The COP23 climate meeting has come to an end.
Prof. Alice Larkin, Prof of Climate Science and Energy Policy at the University of Manchester, said:
“A striking element of this year’s COP meeting was the disconnect between the negotiators and the delegates from civil society, including academics, industrialists, students and NGOs, due to a physical separation of venues by a 20minute walk. The challenge of what the ‘well below 2C’ and 1.5C target means, and the need to urgently accelerate efforts to deliver on such an ambitious goal, was discussed and debated widely, but not this time under the noses of the negotiators.
“If there was ever a time when the scale of the climate change challenge faced needed to be clearly set out and reinforced for those in a position to deliver a programme of deep greenhouse gas mitigation, it was 2017. Yet the physical separation of the negotiating rooms from the most of the civil society presentations did not serve society well at COP23. It is essential that the science underpinning the Paris Agreement is deeply connected with the ambitions of the negotiators, but this year, the physical setup leaves questions over whether those engaged in policymaking could appreciate the true scale of the challenge posed by a 1.5C or 2C goal. Goals made all the more challenging by a return to global CO2 growth in 2017.”
Prof. Piers Forster, Professor of Climate Change at the University of Leeds, said:
“We are 15 years or so away from busting the 1.5C budget. Starting now emissions need to decrease to zero over the next 40 years to prevent us breaching this 1.5C threshold. We can do it, but all countries, cities and citizens need to move climate to the top of their agendas and get serious about building a new future.”
Prof. Chris Huntingford, Centre for Ecology and Hydrology, said:
“Unfortunately we are closer to breaking the 1.5C temperature target than we might realise. Global warming is currently around 0.9C, but this is suppressed by the oceans acting as a massive heat sink. Even if we could hold carbon dioxide concentrations at current levels, the ocean heat pump will slowly subside, and warming will move very near to 1.5C.
“In other words, if somehow the world didn’t raise atmospheric carbon dioxide levels any further, thermal inertia in the planet will cause it to warm more and approach 1.5C.”

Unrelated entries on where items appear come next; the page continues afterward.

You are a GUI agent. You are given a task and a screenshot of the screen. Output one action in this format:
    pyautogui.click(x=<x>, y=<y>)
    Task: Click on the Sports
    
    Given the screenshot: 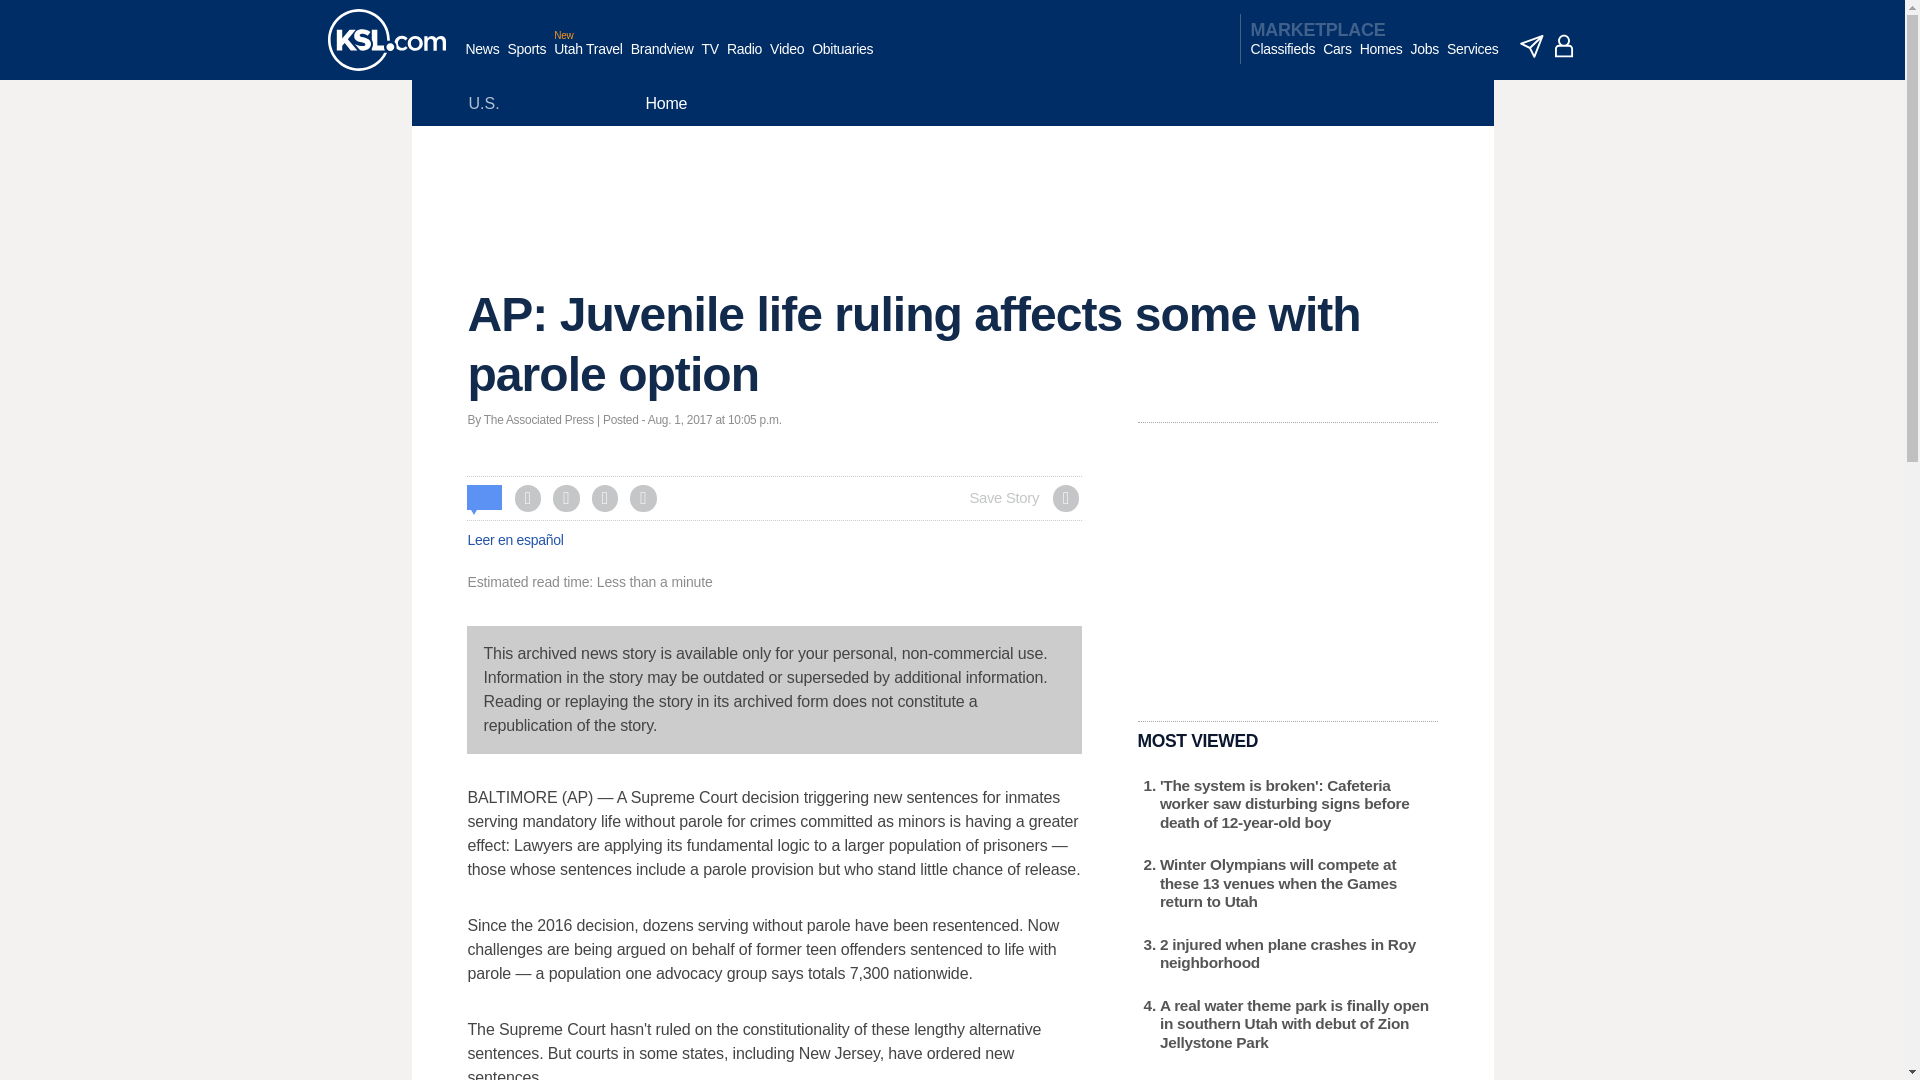 What is the action you would take?
    pyautogui.click(x=526, y=59)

Prof. Dave Reay, Chair in Carbon Management at the University of Edinburgh, said:
“The Bonn COP had to operate in the long shadow of US withdrawal from the Paris Climate Agreement. In that context it has achieved some notable successes. Agreement on the global stocktake – the so-called ‘Talanoa dialogue’ – in 2018 was crucial as this will lay stark the gaps between current action and what is actually required to avoid dangerous climate change.
“High profile representations from California Governor Jerry Brown and others showed that, while the Whitehouse sleepwalks on climate change, states, cities and communities across the US are wide awake. Likewise, the expanding coalition of nations, led by the UK and Canada and aimed at phasing out coal power, shows just how blinkered the Trump administration’s pro-coal stance really is.”